A Learner-Centred Exploration of Teachers' Solution Pathways in K-12 Programming-Based Mathematical Problem-Solving

Abstract

ABSTRACT Background Empirical studies have revealed students' development of computational thinking (CT) and mathematical thinking (MT) during programming-based mathematical problem-solving, highlighting specific CT concepts or practices that serve as learning goals or outcomes. However, implementing programming-based mathematics instruction requires teachers to have sufficient knowledge about learners' thinking processes in such a context, while very little is known about multifaceted solution development from a learner-centred perspective. Objectives Viewing CT and MT as processes that go beyond specific skills or concepts, we conducted a qualitative study to investigate how participants develop computational solutions to mathematical problems and construct meaningful understandings of these solutions. Methods We adopted an interpretive approach to participants' solution pathways to reveal their diverse thinking processes underlying solution development. A constant comparative analysis approach was undertaken to guide the data analysis.
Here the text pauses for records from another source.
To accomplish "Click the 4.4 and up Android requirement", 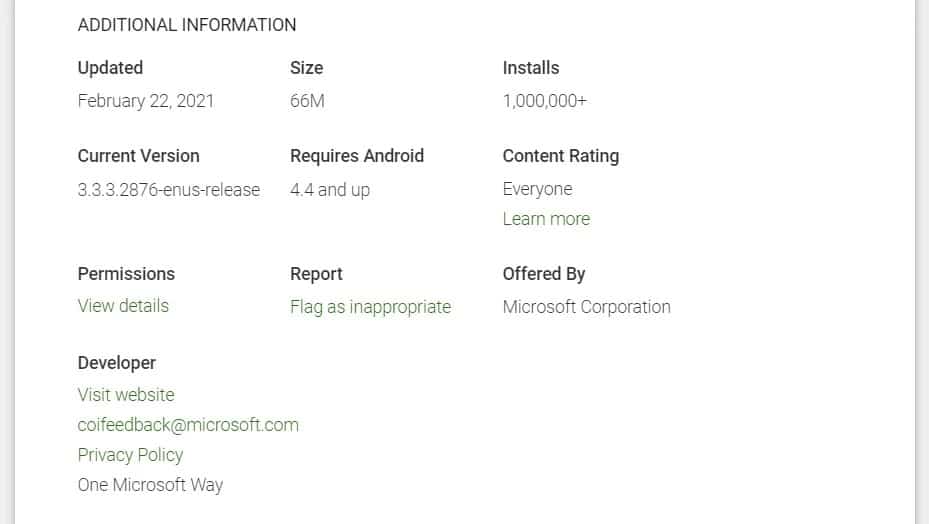I will pyautogui.click(x=330, y=190).
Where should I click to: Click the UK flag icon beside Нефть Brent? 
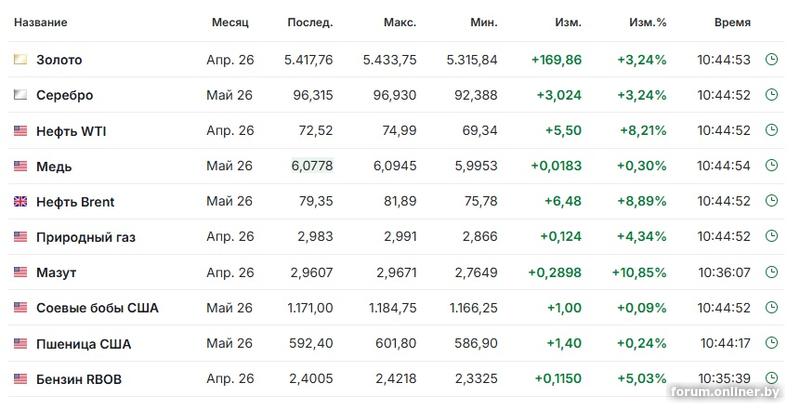point(20,201)
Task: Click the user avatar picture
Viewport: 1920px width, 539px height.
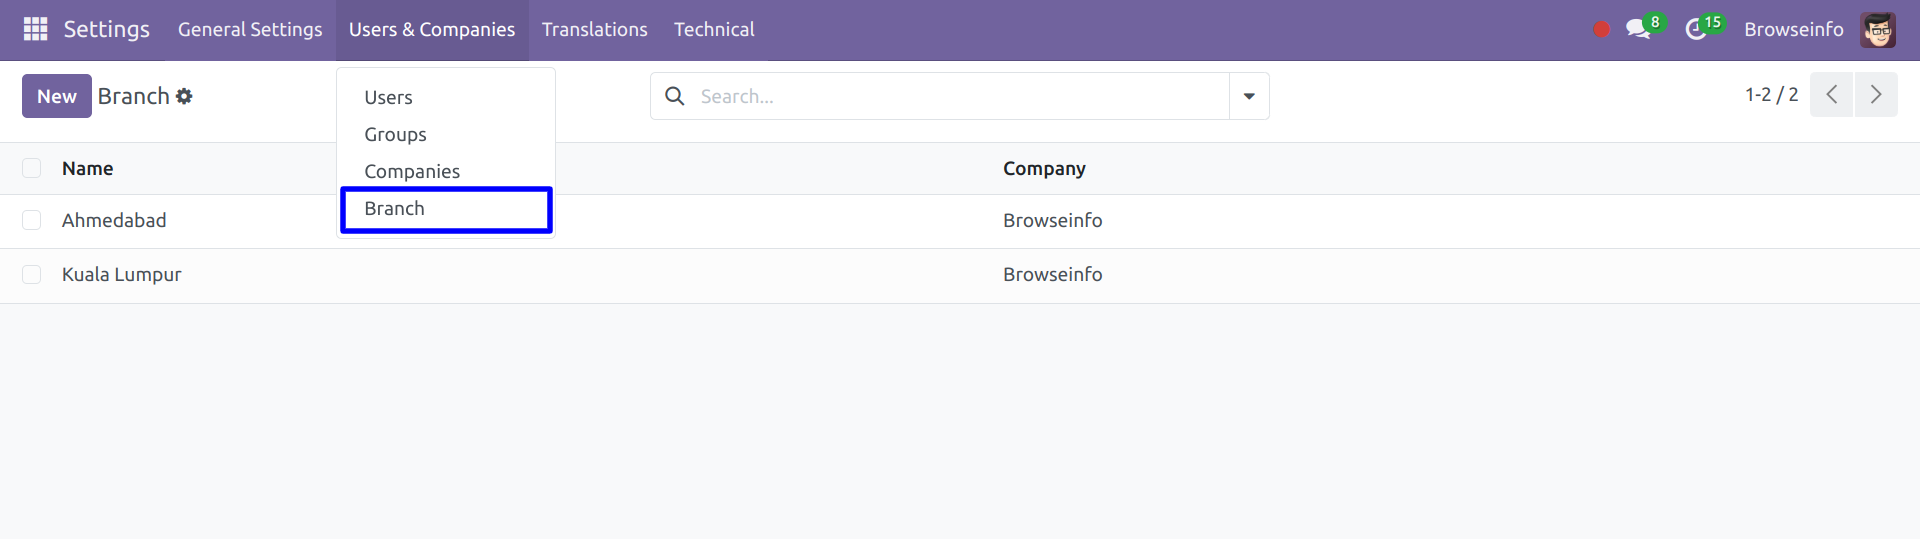Action: [x=1878, y=30]

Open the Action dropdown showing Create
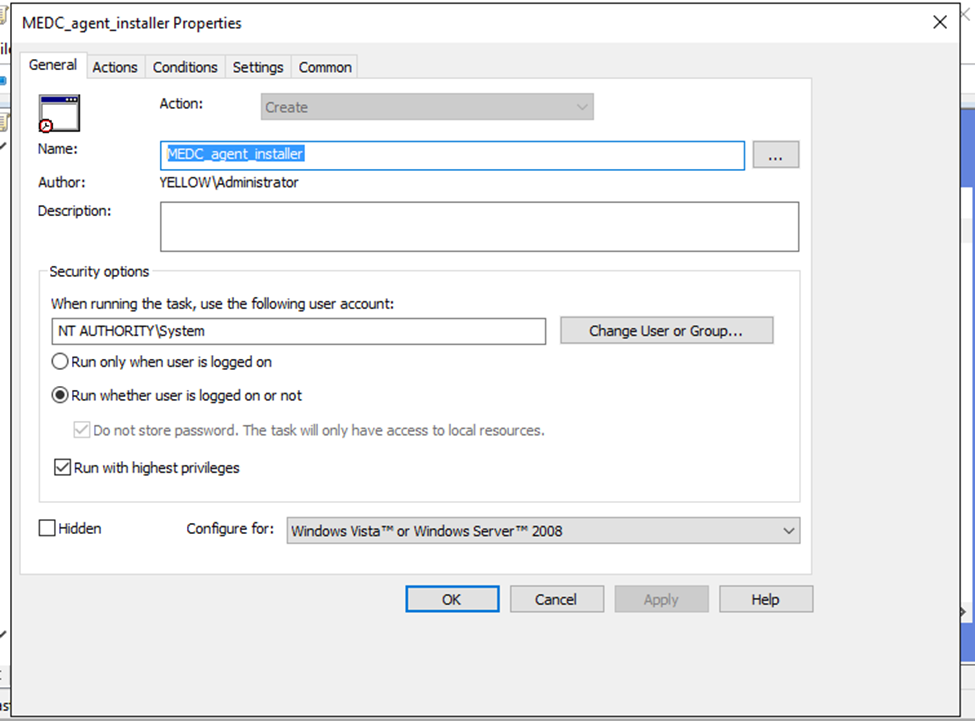point(427,107)
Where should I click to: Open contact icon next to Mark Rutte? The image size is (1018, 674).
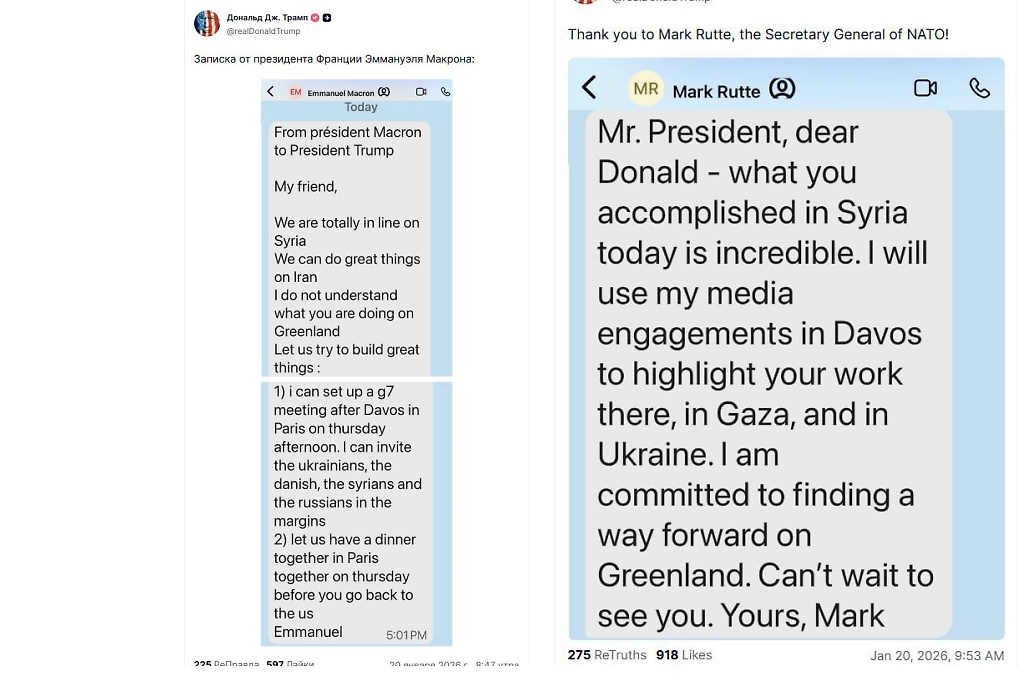coord(782,89)
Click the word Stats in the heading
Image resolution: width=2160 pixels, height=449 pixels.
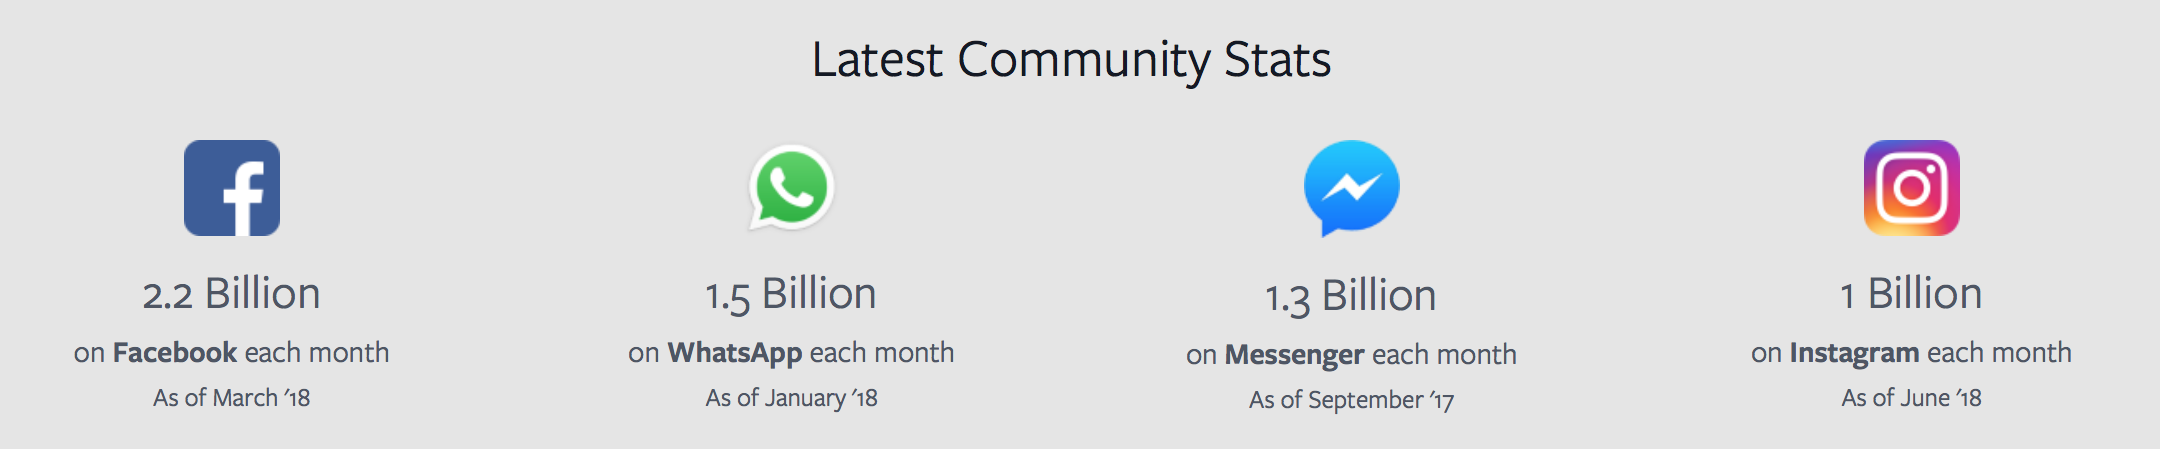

Results and Conclusions We identified multiple solution pathways in developing programming-based mathematical solutions (PMS) and characterised four significant pathways comprising seven distinct sub-situations: (1) transition between personal MT and invalid PMS, (2) evolution from invalid PMS to valid PMS, (3) construction from non-meaningful PMS to meaningful PMS and (4) revision from suboptimal PMS to optimal PMS. The findings contribute to a deeper understanding of problem solvers' learning in programming-based mathematical problem-solving and offer implications for theory and practice in programming-rich mathematics education.